[DOCUMENT PASSAGE]:
Content starts

This Super Bowl feels suspiciously like it was scripted for me.

Seahawks vs. Patriots. Again.
Somewhere, the football gods looked at my life résumé and said, “Yeah, this tracks.”

The Seahawks have been my team for as long as I can remember — hometown loyalty, baked in from the start. When they won Super Bowl XLVIII against Peyton Manning, I was 12 years old. The symmetry felt perfect: the Seahawks, the fans known as the 12s, and me right there at that age where sports start to feel like identity. I couldn’t have loved them more. I grew up believing in them, defending them, tying pieces of my own story to theirs.

And then came Super Bowl XLIX.
Watching them lose to the Patriots didn’t just hurt — it imprinted itself. The kind of moment you never fully shake. Not in a dramatic, life-altering way, but in that quiet, permanent way where you can still remember exactly where you were, what it felt like, how the air shifted. A core memory, whether I asked for it or not.

Then life got funny.

I went to college in Boston. I lived there. I dated a Bostonian. I learned how that city breathes sports. And somewhere along the way, the Patriots went from the enemy to a team I understood—and occasionally even rooted for when it didn’t directly conflict with my Seattle soul. Call it Stockholm syndrome. Call it exposure therapy. Either way, they became part of my football identity too.

Which is why this rematch feels so perfect.

This isn’t just a nostalgia game or a “remember when” Super Bowl. For Seattle, it’s a statement that the franchise has fully moved forward. This team isn’t chasing the Legion of Boom anymore—it’s building something new. And Mike Macdonald getting them to the Super Bowl in just his second year? That matters. A lot. That’s not luck. That’s direction. It tells the league the Seahawks aren’t rebuilding quietly—they’re arriving loudly.

And doing it against this opponent? The Patriots, the ultimate measuring stick, the team that once broke Seattle’s heart? That’s just good storytelling. It happening 12 years after our last Super Bowl win is just the cherry on the cake.

So yeah, this one hits different for me.
Hometown team vs. adopted team.
Past heartbreak vs. present confidence.
Seattle roots, Boston years, watching it all now from San Francisco like a neutral observer who absolutely is not neutral.

It’s not revenge. It’s not destiny.
It’s just a wildly satisfying collision of football and life.

We’ll see if the Seahawks can pull it off again, winning their second Super Bowl 12 years after their first.

Content ends

[Stored records]
Content starts

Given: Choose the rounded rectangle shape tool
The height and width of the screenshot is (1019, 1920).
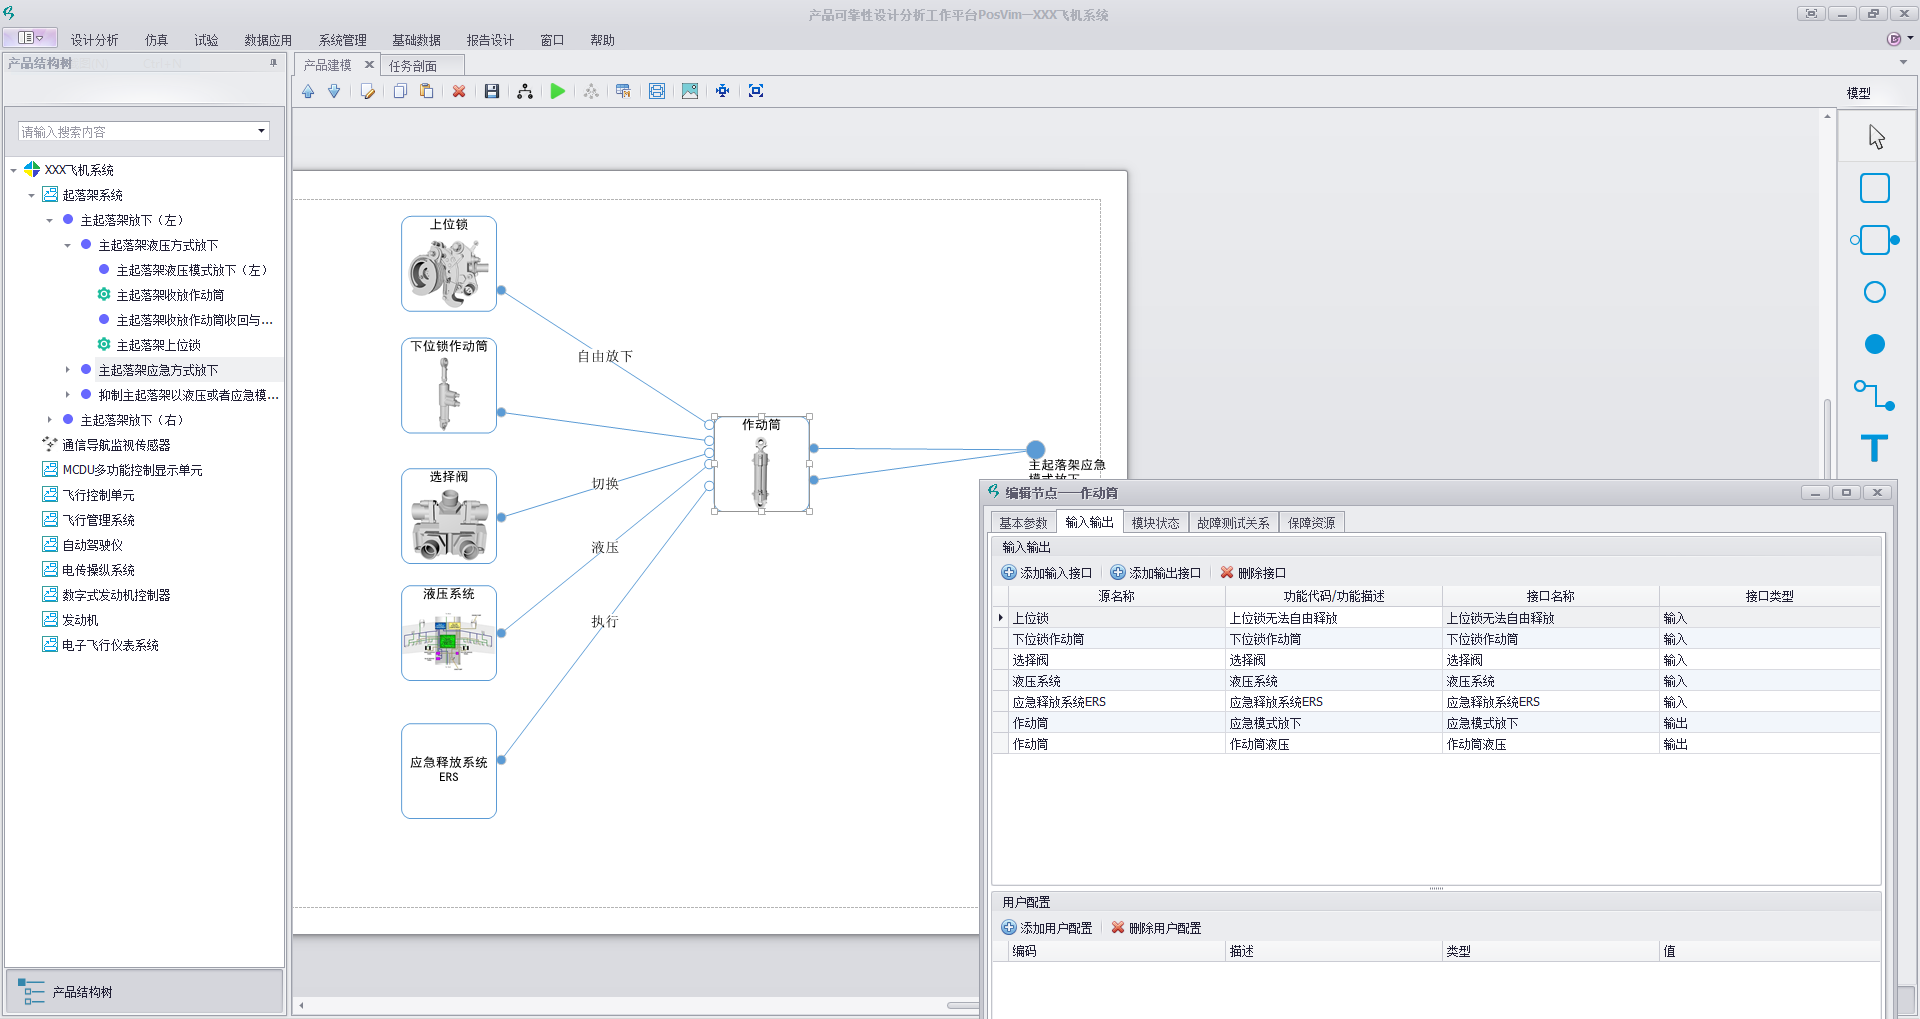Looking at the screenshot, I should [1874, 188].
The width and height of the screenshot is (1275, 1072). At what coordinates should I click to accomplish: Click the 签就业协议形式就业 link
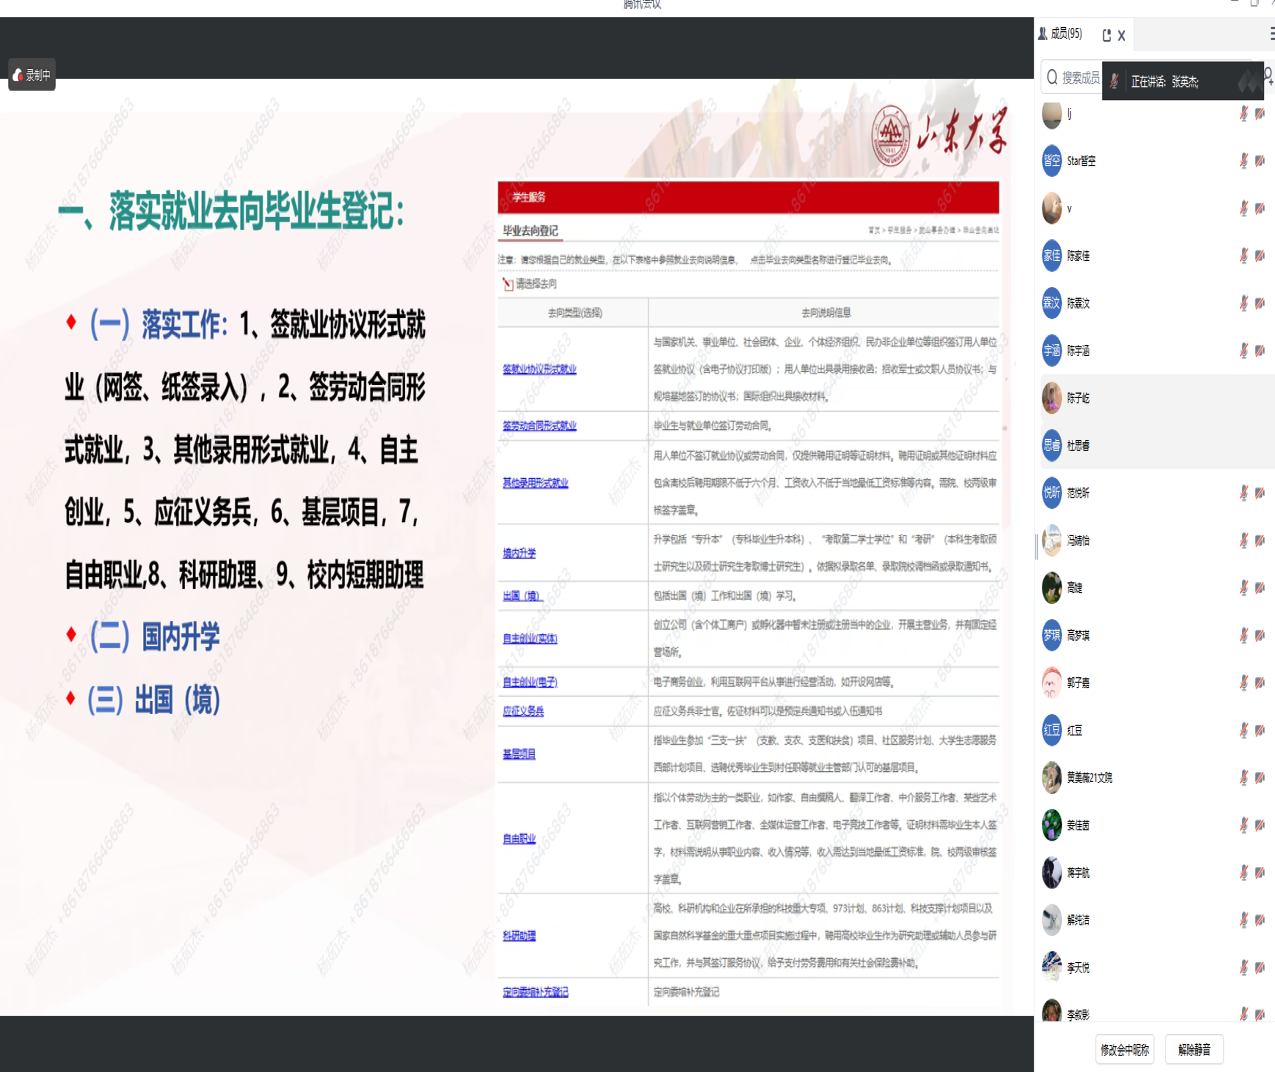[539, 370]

Content ends
Content starts

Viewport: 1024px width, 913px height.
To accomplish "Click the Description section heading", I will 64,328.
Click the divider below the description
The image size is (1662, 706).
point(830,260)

Content ends

[ABOUT THIS TASK]: Print the passage of the Super Bowl rematch essay between "And then came" and "for it or not.", inclusive. None of the records is needed here.

[PROBLEM SOLUTION]:
And then came Super Bowl XLIX.
Watching them lose to the Patriots didn’t just hurt — it imprinted itself. The kind of moment you never fully shake. Not in a dramatic, life-altering way, but in that quiet, permanent way where you can still remember exactly where you were, what it felt like, how the air shifted. A core memory, whether I asked for it or not.